海外でのビジネス展開を考えるにあたって、事業の「顔」とも言えるウェブサイトを現地語に翻訳することは、必須と言っても過言ではありません。
しかし外国語への翻訳、特にウェブサイトの翻訳は一筋縄ではいかない作業です。
直訳・機械翻訳では対応しきれないニュアンスや、日本との商習慣の違いなどによって誤解を与えてしまい、思うような結果が出ないどころか悪印象を与えてしまうケースも少なくありません。
そこで本記事では、ウェブサイト翻訳の際に注意すべき点を言語ごとにご紹介。結果につながるサイト翻訳のコツについて、詳しく解説しましょう。
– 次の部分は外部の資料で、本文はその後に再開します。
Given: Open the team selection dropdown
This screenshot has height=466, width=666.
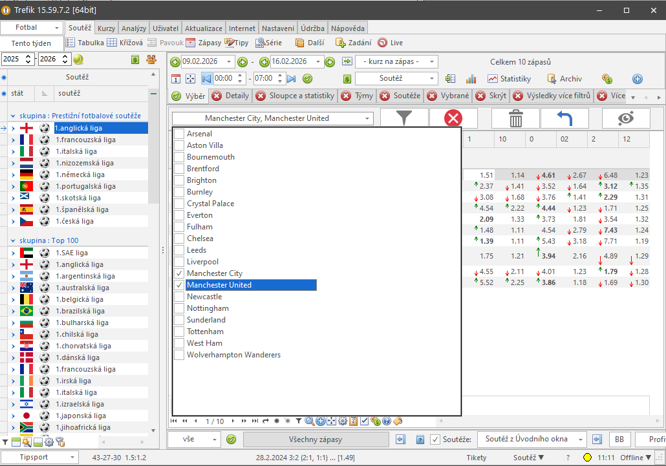Looking at the screenshot, I should click(368, 118).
※多言語サイトの具体的な作り方については、こちらの記事をご覧ください。
この記事の目次
ウェブサイトを「英語」に翻訳する基本と注意点
初めに、ウェブサイトを英語に翻訳する際の基本や注意点についてご紹介します。
ウェブサイトを英語翻訳する注意点
まず注意すべきは、英語は世界中の多様な国で使用されている、という点です。
アメリカやイギリス、オーストラリアやニュージーランドといった英語を母国語として持つ国だけでなく、シンガポールやインドのように複数の公用語の一つとして英語を扱う国も少なくありません。
また、第二言語としても最も一般的な言語であり、英語のサイトには世界中の多種多様なバックグラウンドを持つユーザーからアクセスが集まることを想定する必要もあります。
こういった性質を持つ英語のサイト翻訳では、アメリカ英語・イギリス英語と言った最も基本的なスタイルの英語を使用し、なるべく簡潔な文章になるよう翻訳を行うことが必要です。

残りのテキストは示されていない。